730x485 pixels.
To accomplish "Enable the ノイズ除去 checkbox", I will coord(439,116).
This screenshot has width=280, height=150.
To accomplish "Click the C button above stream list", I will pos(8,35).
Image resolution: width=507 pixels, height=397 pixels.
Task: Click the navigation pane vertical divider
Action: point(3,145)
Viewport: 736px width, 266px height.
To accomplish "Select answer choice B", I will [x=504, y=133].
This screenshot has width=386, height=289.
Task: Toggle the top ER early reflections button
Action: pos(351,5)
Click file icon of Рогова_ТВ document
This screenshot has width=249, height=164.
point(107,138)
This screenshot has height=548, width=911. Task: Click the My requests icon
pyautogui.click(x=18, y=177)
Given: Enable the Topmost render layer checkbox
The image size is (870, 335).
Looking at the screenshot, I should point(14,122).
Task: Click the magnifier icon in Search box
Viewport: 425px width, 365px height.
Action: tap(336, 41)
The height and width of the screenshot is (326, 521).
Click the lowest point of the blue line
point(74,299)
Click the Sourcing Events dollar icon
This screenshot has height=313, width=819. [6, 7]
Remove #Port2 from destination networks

=== Exercise goal ===
Every record is to be repeated exactly as it stands above.

=== Task response ===
730x485 pixels.
To accomplish "Enable the ノイズ除去 checkbox", I will coord(439,116).
This screenshot has width=280, height=150.
To accomplish "Click the C button above stream list", I will pos(8,35).
Image resolution: width=507 pixels, height=397 pixels.
Task: Click the navigation pane vertical divider
Action: point(3,145)
Viewport: 736px width, 266px height.
To accomplish "Select answer choice B", I will [x=504, y=133].
This screenshot has width=386, height=289.
Task: Toggle the top ER early reflections button
Action: pos(351,5)
Click file icon of Рогова_ТВ document
This screenshot has width=249, height=164.
point(107,138)
This screenshot has height=548, width=911. Task: Click the My requests icon
pyautogui.click(x=18, y=177)
Given: Enable the Topmost render layer checkbox
The image size is (870, 335).
Looking at the screenshot, I should point(14,122).
Task: Click the magnifier icon in Search box
Viewport: 425px width, 365px height.
Action: tap(336, 41)
The height and width of the screenshot is (326, 521).
Click the lowest point of the blue line
point(74,299)
Click the Sourcing Events dollar icon
This screenshot has height=313, width=819. [6, 7]
Remove #Port2 from destination networks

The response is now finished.